Rebecca Brueder | Novembre 2020
BRIQUOMERATS, 2020
briques, mortier, nylon, plastique, eau— 200kg, dimensions variables
« Briquomérat », est une installation qui s’inspire de la formation du Plastiglomérat, une pierre anthropocène qui résulte de l’union de nos déchets plastiques qui dérivent dans l’océan et de la formation géologique naturelle sous-marine. Comme la plupart des fois où la nature réagit à la trace humaine, le constat est paradoxal : l’océan est contraint de se réapproprier nos déchets pour la création d’amas géologique, on peut percevoir cela comme un bilan de la catastrophe écologique dont nous sommes les acteurs et à la fois cela démontre que la nature possède une capacité d’adaptation incroyable. Finalement, ce plastique une fois capturé dans la lave n’est plus une menace pour la vie aquatique. Évidemment il n’y a pas assez de plastiglomérats dans les océans pour capturer tous nos déchets flottants, mais je pense que l’on peut
tout de même y voir un espoir : la nature trouve toujours une solution.

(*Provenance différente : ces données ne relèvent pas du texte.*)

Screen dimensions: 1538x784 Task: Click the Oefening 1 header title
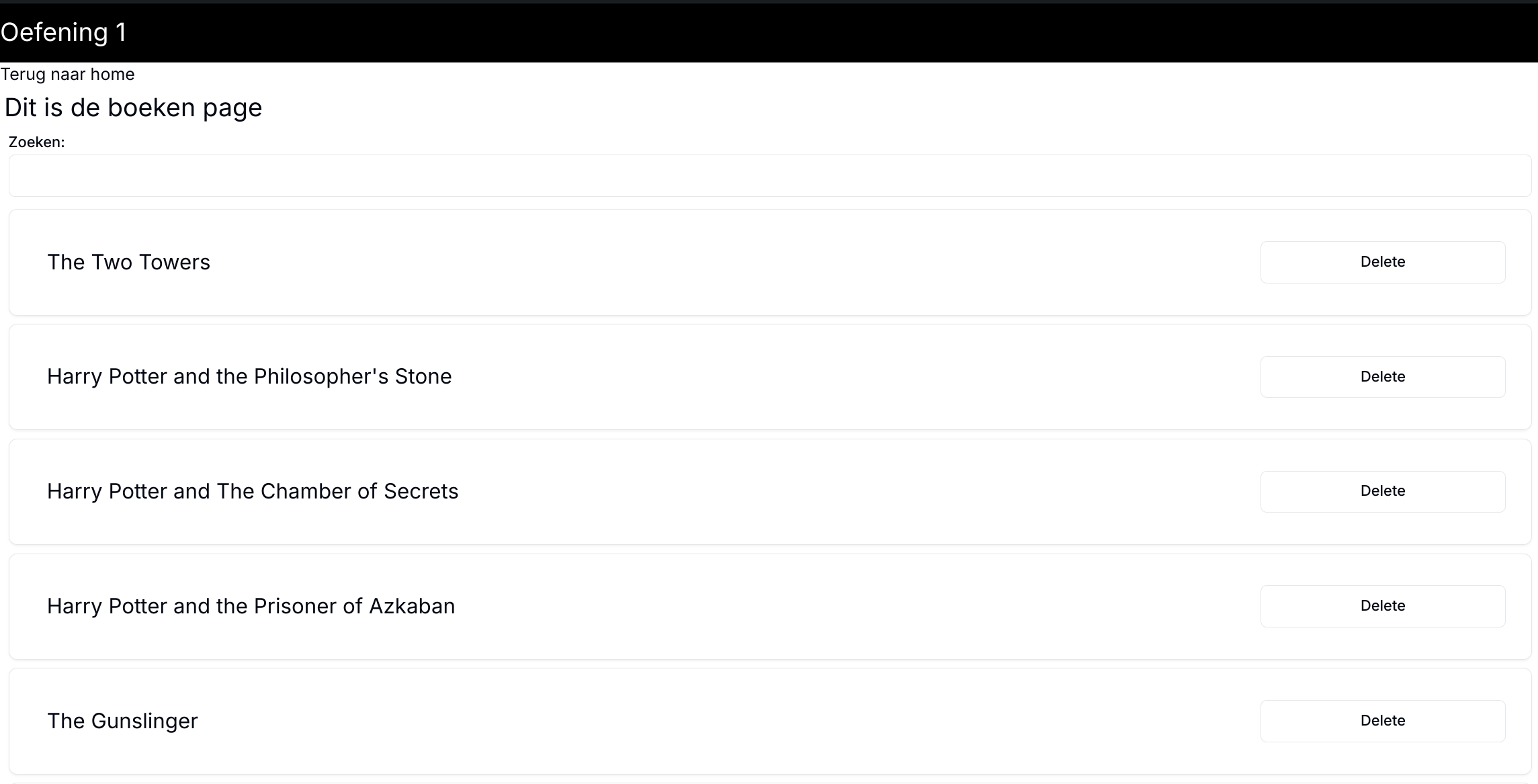(64, 32)
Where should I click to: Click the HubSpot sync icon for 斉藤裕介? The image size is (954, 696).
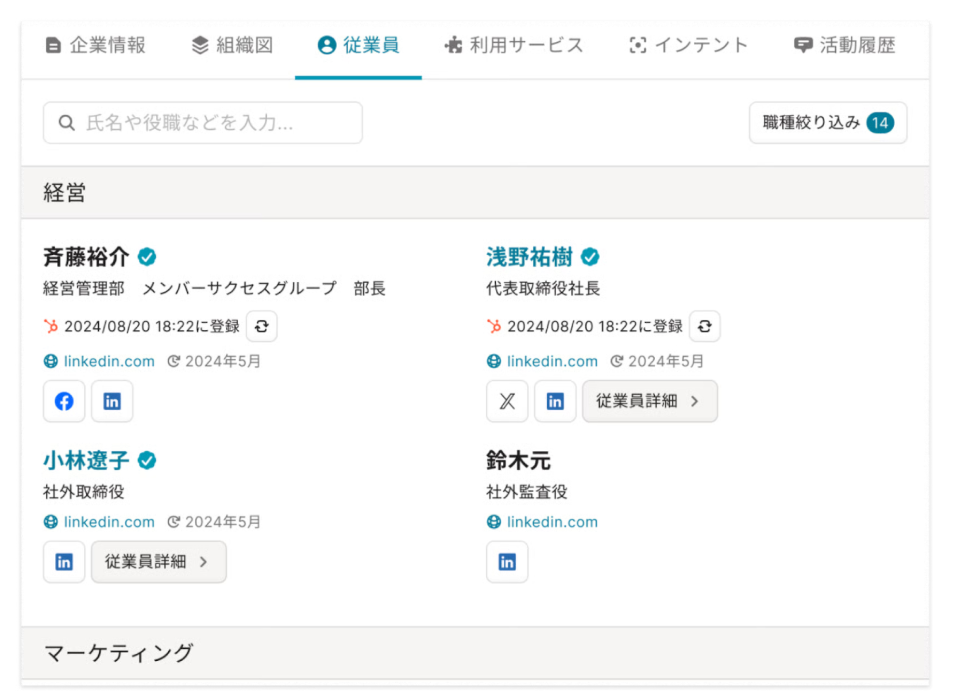261,326
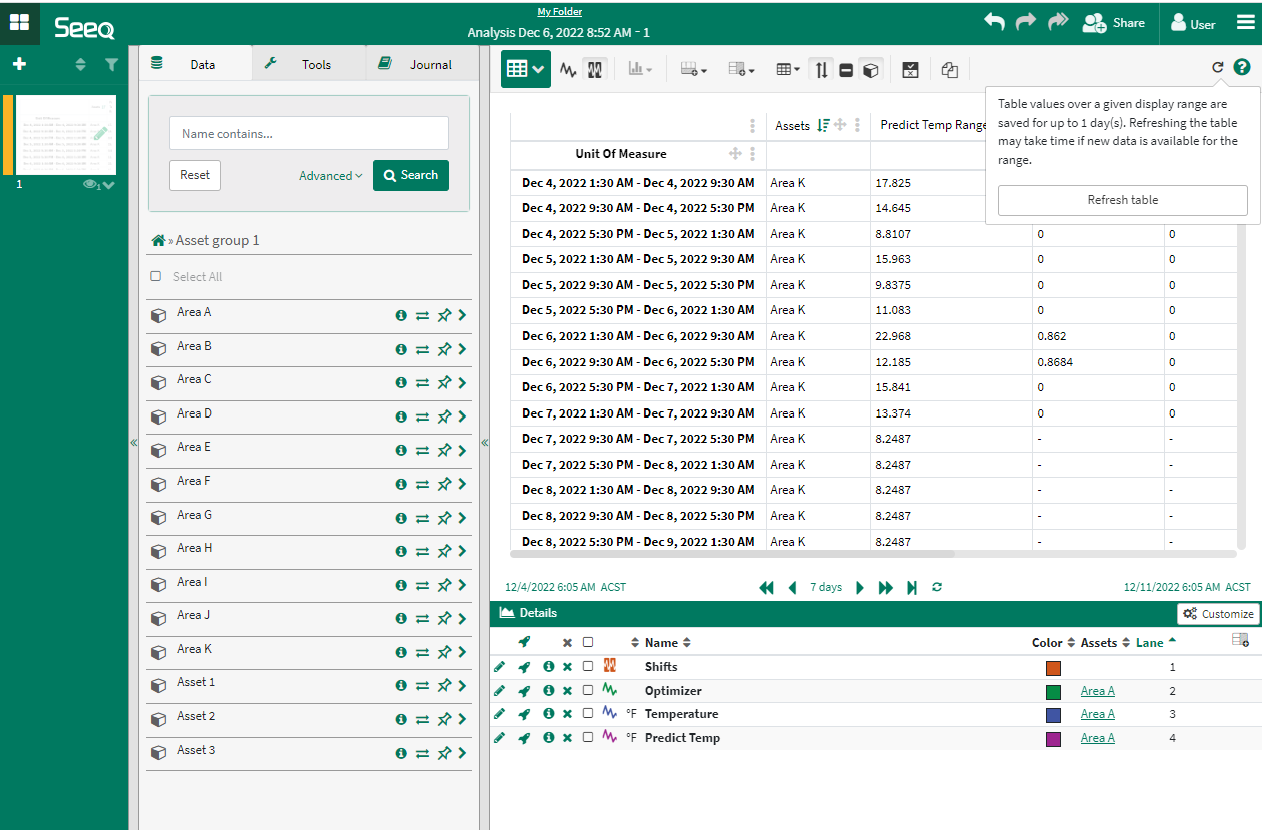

Cette réinterprétation du Plastiglomérat se présente sous une forme d’installation comme une accumulation de sacs plastiques, remplis d’eau et pour certains d’eau accompagné d’un élément que je fabrique et que je nomme ‘’pierre’’. Tous ces sacs sont suspendus par des fils de pêche. Il y a une mise en tension du fil, seul soutien de cette pièce de 200 kg qui lévite et
révèle une force fragile qui menace de céder à chaque instant. Les collages hybrides qui emplissent certains sacs sont faits à partir de chutes de briques et de mortier dans lesquels se trouve un amas de plastique récupéré.
Tous les éléments plastiques de l’installation (sacs et fil), ne peuvent être utilisé que lors d’une seule monstration de la pièce à cause de l’étirement et la fragilité de la matière. Ces « déchets » générés par la pièce deviennent alors matière à créer les futurs cœurs de plastiques de mes prochains agglomérats.
C’est ce noyau qui permet, selon la densité de plastique qui s’y trouve, de faire flotter certaines pierres, créant une lévitation supplémentaire.
Plus « Briquomérats » va être montrée, plus son envergure et son poids vont augmenter, il est très possible qu’arrive un moment où son poids ne lui permettra plus d’être montrée suspendue. Et déjà se profile des moyens de monstration multiples. Cette pièce a été montrée tout cet été à Bordeaux dans la vitrine de XHC Minor Street où une structure a été créée pour permettre l’élévation de la pièce. Lorsque le lieu le permet comme au centre d’art la Halle à Pont-en-Royans la pièce est fixée directement au plafond, permettant une mise en hauteur vertigineuse. L’année passée je l’avais présentée avec le Frac d’Occitanie Montpellier dans un Présidial où les contraintes du lieu m’ont amené à montrer les pierres reposant dans des aquariums posés sur des grandes roches historiques sculptées du site.
Rebecca Brueder, octobre 2020

Le travail de Rebecca Brueder repose sur une persistance dans la création qui est à l'image de la grande Nature. Son oeuvre, élémentaire, s'ancre dans un paysage Pyrénéen qui m'évoque la région de haute montagne dans laquelle j'ai découvert son travail. De fait, c'est avec les déchets des humains que Brueder crée, comme la mer, comme la montagne, des écosystèmes nouveaux. Ainsi que la vie, qui persiste à refaire surface sans cesse, se lit au travers de cette pièce en croissance un acharnement créatif, une obstination dans la fabrication d'éléments singulièrement plastiques à partir de ce qui reste, à partir de ce qui est détruit.
Ici, à l'image de ces organismes qui fourmillent sur les "plastiglomérats", c'est notre imaginaire qui, grâce au support de l'oeuvre, pullule, croît et s'expand. Les Briquomérats opèrent un transfert de la Nature à l'Art, du réel au rêve, et se font le terrain fertile des germinations de notre empathie à l'égard du Vivant.